De este breve esbozo ya se desprende que es precisamente el antisemitismo nazi lo que afecta a cuestiones definitivas sobre la existencia —y no sólo la de los judíos—, alcanzando un límite al que no llegan los demás puntos del programa nazi. Y esto permite hacerse una idea de lo increíblemente ridícula que resulta la opinión, hoy nada infrecuente en Alemania, de que el antisemitismo nazi es un pequeño detalle secundario, o como mucho un defecto de forma que, según se tenga a los judíos en mayor o menor estima, puede lamentarse o aceptarse con resignación, pero que «lógicamente no significa nada en comparación con las grandes cuestiones nacionales». Estas «grandes cuestiones nacionales» son en realidad totalmente insignificantes, forman parte de la rutina diaria y del caos generado por un período europeo de transición al que tal vez aún le queden unas décadas; pero en verdad no tienen nada que ver con el peligro primigenio que supone el crepúsculo de la humanidad y es lo que el antisemitismo nazi pretende.

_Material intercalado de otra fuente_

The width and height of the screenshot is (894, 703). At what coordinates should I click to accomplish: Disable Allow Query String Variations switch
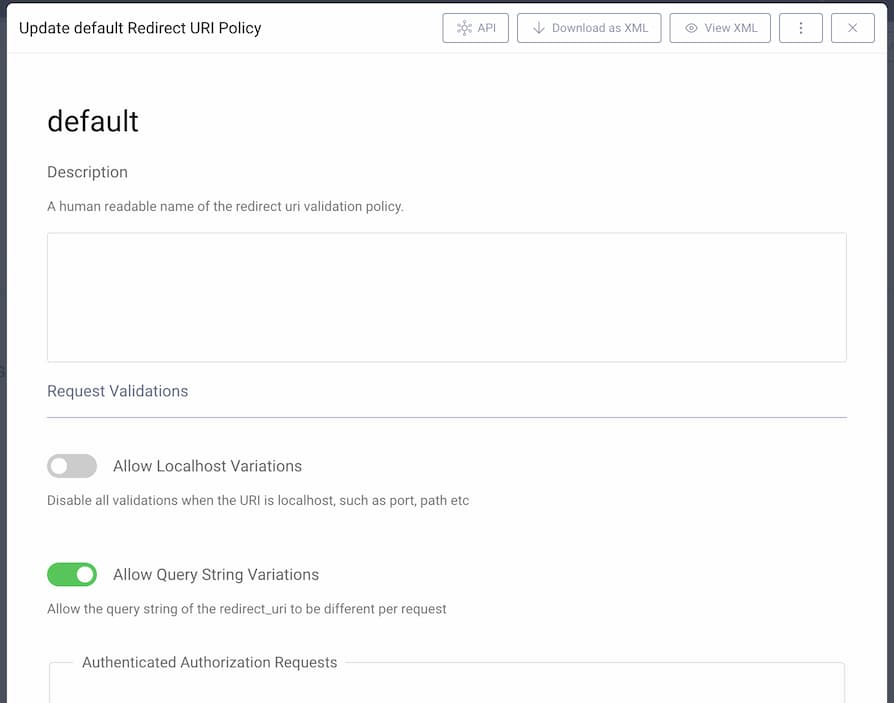[72, 574]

Éstas son cosas sobre las cuales en marzo de 1933 nadie tenía una visión totalmente clara aún. Sin embargo, en este caso puedo hacer alarde de que a mí ya entonces todo aquello empezó a olerme mal. Una cosa era evidente: lo sucedido hasta ese momento había sido simplemente asqueroso. Lo que comenzaba en ese instante tenía algo de apocalíptico y ponía encima de la mesa unas preguntas decisivas —lo noté en forma de sacudida en zonas del alma poco transitadas—, a pesar de que entonces yo aún fuese incapaz de formularlas.
>>>
Creo que todo el mundo, hoy más que nunca, debía leer estas memorias de Haffner, porque son un lúcido análisis del pasado y, por mor de mucho de lo que pasa hoy en el mundo (España incluida), un recordatorio para el presente.
*La publicación original fue en alemán bajo el título
Geschichte eines Deutschen: die Erinnerungen 1914-1933 (Stuttgart: Deutsche Verlags-Anstalt, 2000).